_Data for this exercise_:
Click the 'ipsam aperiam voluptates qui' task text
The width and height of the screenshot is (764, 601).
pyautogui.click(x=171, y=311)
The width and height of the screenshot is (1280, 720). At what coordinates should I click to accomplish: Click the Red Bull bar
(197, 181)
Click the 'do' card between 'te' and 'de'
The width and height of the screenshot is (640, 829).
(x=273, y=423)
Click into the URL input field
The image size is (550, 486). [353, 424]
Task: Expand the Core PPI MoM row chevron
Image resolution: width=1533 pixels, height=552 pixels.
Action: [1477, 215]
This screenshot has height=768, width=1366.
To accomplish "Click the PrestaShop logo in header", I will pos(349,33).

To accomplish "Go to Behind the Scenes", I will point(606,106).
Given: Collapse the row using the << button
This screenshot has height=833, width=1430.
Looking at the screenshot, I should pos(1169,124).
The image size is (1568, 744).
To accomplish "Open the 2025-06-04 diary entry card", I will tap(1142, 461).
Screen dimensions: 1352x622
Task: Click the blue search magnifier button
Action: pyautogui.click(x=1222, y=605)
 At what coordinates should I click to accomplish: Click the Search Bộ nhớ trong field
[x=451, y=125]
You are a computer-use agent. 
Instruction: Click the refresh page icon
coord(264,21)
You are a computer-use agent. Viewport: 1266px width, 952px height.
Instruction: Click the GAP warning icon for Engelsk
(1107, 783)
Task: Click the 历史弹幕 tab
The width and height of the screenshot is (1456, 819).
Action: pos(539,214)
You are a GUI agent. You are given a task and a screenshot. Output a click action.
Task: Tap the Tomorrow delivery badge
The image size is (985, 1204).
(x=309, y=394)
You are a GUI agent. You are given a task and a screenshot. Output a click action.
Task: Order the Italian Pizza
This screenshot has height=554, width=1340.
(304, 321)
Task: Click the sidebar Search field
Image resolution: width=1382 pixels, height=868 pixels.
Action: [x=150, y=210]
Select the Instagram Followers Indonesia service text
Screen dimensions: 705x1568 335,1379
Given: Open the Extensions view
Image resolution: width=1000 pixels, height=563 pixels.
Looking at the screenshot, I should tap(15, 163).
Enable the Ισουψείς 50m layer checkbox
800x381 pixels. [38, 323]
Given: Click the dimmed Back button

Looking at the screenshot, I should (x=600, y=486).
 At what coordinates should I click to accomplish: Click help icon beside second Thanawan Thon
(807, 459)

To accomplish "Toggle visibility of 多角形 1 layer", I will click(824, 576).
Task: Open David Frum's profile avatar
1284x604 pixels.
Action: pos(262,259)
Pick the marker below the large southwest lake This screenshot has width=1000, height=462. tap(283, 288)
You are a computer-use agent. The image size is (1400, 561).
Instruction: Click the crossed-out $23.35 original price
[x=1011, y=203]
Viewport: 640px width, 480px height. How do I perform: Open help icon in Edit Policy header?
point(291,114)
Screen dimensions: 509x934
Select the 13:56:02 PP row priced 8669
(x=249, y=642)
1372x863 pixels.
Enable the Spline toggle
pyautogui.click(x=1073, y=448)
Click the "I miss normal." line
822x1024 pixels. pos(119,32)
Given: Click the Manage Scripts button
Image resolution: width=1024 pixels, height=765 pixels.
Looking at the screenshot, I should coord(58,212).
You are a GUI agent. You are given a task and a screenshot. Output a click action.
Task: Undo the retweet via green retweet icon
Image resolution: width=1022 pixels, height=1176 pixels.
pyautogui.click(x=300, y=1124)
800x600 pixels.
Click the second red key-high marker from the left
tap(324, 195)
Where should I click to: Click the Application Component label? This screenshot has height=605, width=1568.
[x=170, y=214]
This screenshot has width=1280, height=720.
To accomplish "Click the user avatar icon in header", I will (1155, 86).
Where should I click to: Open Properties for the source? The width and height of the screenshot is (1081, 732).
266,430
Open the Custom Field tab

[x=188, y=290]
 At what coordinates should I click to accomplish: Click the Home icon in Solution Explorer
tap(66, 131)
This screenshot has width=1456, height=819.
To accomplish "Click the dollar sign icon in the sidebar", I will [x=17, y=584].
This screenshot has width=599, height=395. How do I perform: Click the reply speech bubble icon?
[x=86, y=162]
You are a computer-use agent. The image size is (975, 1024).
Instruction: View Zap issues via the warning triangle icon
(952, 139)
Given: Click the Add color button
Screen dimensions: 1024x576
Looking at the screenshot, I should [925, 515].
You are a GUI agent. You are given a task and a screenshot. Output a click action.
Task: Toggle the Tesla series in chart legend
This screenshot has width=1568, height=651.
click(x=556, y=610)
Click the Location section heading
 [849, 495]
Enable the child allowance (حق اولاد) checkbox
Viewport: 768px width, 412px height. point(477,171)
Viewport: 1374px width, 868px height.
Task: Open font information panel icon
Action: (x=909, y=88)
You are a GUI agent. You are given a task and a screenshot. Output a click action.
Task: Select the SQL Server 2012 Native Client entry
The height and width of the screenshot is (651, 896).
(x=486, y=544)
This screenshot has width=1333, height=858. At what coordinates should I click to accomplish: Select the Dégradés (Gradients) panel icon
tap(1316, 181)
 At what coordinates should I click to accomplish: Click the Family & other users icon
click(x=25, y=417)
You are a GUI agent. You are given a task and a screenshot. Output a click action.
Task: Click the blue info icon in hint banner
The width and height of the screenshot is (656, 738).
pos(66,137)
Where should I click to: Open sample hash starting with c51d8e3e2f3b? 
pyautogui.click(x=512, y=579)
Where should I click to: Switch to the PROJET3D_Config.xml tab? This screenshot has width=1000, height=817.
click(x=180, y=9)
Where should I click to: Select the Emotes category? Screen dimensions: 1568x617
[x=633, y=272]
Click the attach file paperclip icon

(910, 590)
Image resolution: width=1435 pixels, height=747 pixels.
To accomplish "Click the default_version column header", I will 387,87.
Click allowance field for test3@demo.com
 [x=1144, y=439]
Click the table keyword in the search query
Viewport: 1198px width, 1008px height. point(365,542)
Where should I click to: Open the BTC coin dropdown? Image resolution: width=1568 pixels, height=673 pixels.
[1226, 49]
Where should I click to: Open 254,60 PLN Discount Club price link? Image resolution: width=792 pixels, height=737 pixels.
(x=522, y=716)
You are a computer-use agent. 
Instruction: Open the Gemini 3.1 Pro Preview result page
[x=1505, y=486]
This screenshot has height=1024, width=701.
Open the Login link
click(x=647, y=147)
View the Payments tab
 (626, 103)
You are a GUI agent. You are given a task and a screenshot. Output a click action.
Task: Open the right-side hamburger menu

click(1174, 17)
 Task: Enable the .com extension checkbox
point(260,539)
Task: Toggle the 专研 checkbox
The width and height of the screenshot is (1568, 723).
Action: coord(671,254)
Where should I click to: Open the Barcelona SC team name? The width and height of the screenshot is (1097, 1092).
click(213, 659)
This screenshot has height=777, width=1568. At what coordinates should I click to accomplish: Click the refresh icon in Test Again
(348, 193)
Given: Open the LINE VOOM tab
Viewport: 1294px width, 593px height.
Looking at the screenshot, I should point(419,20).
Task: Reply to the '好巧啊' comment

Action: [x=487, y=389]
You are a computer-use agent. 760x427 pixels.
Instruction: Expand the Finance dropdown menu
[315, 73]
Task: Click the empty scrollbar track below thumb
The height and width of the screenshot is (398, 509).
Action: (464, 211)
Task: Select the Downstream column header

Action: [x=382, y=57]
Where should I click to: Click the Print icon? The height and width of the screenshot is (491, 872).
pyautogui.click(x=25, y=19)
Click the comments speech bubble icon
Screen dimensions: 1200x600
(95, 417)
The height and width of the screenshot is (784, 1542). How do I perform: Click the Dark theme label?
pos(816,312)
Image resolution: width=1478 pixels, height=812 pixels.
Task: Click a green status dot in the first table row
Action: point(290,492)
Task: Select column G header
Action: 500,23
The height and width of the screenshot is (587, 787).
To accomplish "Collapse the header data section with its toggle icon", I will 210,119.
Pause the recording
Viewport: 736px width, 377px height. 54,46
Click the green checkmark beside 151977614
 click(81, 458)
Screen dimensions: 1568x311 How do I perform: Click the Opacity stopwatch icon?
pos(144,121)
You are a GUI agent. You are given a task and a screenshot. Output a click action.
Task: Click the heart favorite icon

_Assignment_: In the listing above, find the line containing "The image size is (985, 1204)." and the line containing "This screenshot has width=1280, height=720.", then quote both, plus every line between them, exactly as written.

_Exercise result_:
The image size is (985, 1204).
(x=309, y=394)
You are a GUI agent. You are given a task and a screenshot. Output a click action.
Task: Order the Italian Pizza
This screenshot has height=554, width=1340.
(304, 321)
Task: Click the sidebar Search field
Image resolution: width=1382 pixels, height=868 pixels.
Action: [x=150, y=210]
Select the Instagram Followers Indonesia service text
Screen dimensions: 705x1568 335,1379
Given: Open the Extensions view
Image resolution: width=1000 pixels, height=563 pixels.
Looking at the screenshot, I should tap(15, 163).
Enable the Ισουψείς 50m layer checkbox
800x381 pixels. [38, 323]
Given: Click the dimmed Back button

Looking at the screenshot, I should (x=600, y=486).
 At what coordinates should I click to accomplish: Click help icon beside second Thanawan Thon
(807, 459)

To accomplish "Toggle visibility of 多角形 1 layer", I will click(824, 576).
Task: Open David Frum's profile avatar
1284x604 pixels.
Action: pos(262,259)
Pick the marker below the large southwest lake This screenshot has width=1000, height=462. tap(283, 288)
You are a computer-use agent. The image size is (1400, 561).
Instruction: Click the crossed-out $23.35 original price
[x=1011, y=203]
Viewport: 640px width, 480px height. How do I perform: Open help icon in Edit Policy header?
point(291,114)
Screen dimensions: 509x934
Select the 13:56:02 PP row priced 8669
(x=249, y=642)
1372x863 pixels.
Enable the Spline toggle
pyautogui.click(x=1073, y=448)
Click the "I miss normal." line
822x1024 pixels. pos(119,32)
Given: Click the Manage Scripts button
Image resolution: width=1024 pixels, height=765 pixels.
Looking at the screenshot, I should coord(58,212).
You are a GUI agent. You are given a task and a screenshot. Output a click action.
Task: Undo the retweet via green retweet icon
Image resolution: width=1022 pixels, height=1176 pixels.
pyautogui.click(x=300, y=1124)
800x600 pixels.
Click the second red key-high marker from the left
tap(324, 195)
Where should I click to: Click the Application Component label? This screenshot has height=605, width=1568.
[x=170, y=214]
This screenshot has width=1280, height=720.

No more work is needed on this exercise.